When you examine the Eastern Conference the first 5 teams in the standings are pretty much a lock. After that it is up in the air for anyone that wants to take 6-8. But to land in any of those positions likely gets you a quick exit from the playoffs when you consider the teams you would match-up against. You are likely talking about facing Miami, Indiana or Chicago and possibly the Nets. So you are left to ask yourself is it worth it?
Give up you lottery ticket to be first round playoff fodder. While I don’t think you need to go to the extreme of tanking to get in that lottery, which some teams have clearly chosen to do, I do think you need a ticket to be in it if your best case situation is a first round playoff exit.
If you look with a real honesty at the Raptors roster can they be anything better than sixth in the East? I don’t think anyone can say that with a straight face. Raptors have been to playoffs before and they never established a firm grip on being a consistent and improving playoff team. I am not convinced they can be now with this whole group in place.
Even if you did you have some key pieces that could easily walk away from the Raptors with Kyle Lowry and Rudy Gay. Assuming the Raptors do not trade them, Lowry can walk away after this season and Rudy Gay could as well, but far less likely he would opt out of his big money contract. The following year he could leave and the Raptors are left with nothing for either. A situation we have seen many times in the past.
I would not blame Lowry or Gay for walking away as both came to this team via trades and really doesn’t owe Toronto anything in terms of loyalty. They never chose to come here at the end of the day.
It all can give you a headache if you think long and hard about the Raptors situation. What we do know is that by 2015 things in terms of salary really free up as the Raptors would really only have commitments to Jonas Valanciunas and DeMar DeRozan on the books. You could include Terrence Ross in that but technically the Raptors would have a team option they could just pass on if he fails to develop.
At the end of the day the Raptors as it has been in the past have far more questions than they have answers heading into the next two years.
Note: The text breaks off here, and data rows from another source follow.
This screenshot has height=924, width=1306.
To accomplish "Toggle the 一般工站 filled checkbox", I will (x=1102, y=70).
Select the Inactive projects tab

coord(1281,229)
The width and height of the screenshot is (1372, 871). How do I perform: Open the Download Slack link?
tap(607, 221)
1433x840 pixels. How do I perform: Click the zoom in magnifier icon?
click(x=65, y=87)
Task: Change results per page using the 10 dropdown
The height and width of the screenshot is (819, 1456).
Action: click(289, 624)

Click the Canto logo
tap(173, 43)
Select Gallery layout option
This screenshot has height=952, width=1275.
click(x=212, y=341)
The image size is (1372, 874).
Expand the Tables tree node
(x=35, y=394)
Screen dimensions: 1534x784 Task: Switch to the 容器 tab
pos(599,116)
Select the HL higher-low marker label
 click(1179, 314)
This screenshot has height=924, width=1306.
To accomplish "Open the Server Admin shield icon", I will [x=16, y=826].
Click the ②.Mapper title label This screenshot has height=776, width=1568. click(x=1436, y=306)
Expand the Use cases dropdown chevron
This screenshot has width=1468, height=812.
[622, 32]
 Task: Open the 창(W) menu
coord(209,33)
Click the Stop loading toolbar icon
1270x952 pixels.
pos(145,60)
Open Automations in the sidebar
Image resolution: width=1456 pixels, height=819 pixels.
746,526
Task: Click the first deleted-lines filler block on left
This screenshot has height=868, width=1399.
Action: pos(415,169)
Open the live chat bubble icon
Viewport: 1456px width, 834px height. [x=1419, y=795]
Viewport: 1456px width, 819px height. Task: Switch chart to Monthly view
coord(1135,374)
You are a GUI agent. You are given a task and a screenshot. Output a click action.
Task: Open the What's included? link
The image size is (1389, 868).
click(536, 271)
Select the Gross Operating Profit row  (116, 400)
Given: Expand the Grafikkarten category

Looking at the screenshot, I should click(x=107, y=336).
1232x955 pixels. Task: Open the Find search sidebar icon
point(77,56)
During that time the direction they take will likely become much clearer with the moves Masai Ujiri makes.
I would say at this point Ujiri is still weighing his options with what he has and not looking to make any long term commitments for the time being. This group of players ultimately will point to the direction he heads by how they play in this upcoming season with a clear focus on how they play to close out 2013.
If the Raptors do not find themselves with a solid foundation of a playoff appearance that they could challenge for sixth place or better it would only seem appropriate to start looking to dismantle this roster. The Raptors sit in the grey (Not Aaron Gray) area of teams on the edge of the playoff race which is where no team wants to be at the end of the day.
Going back to how this whole thing started as someone that has watched since day one that is a very frustrating place to find yourself as a fan. This group being just a .500 team (which is basically what they were when they added Rudy Gay last season) will not be good enough. The stakes are high for the future of this franchise, as many people have reached the point of being tired of supporting a team that has not given them much to be excited about over its entire existence. Tired of the excuses and desperate to have a team they can believe in and support that can win and consistently be a playoff team and eventual contender.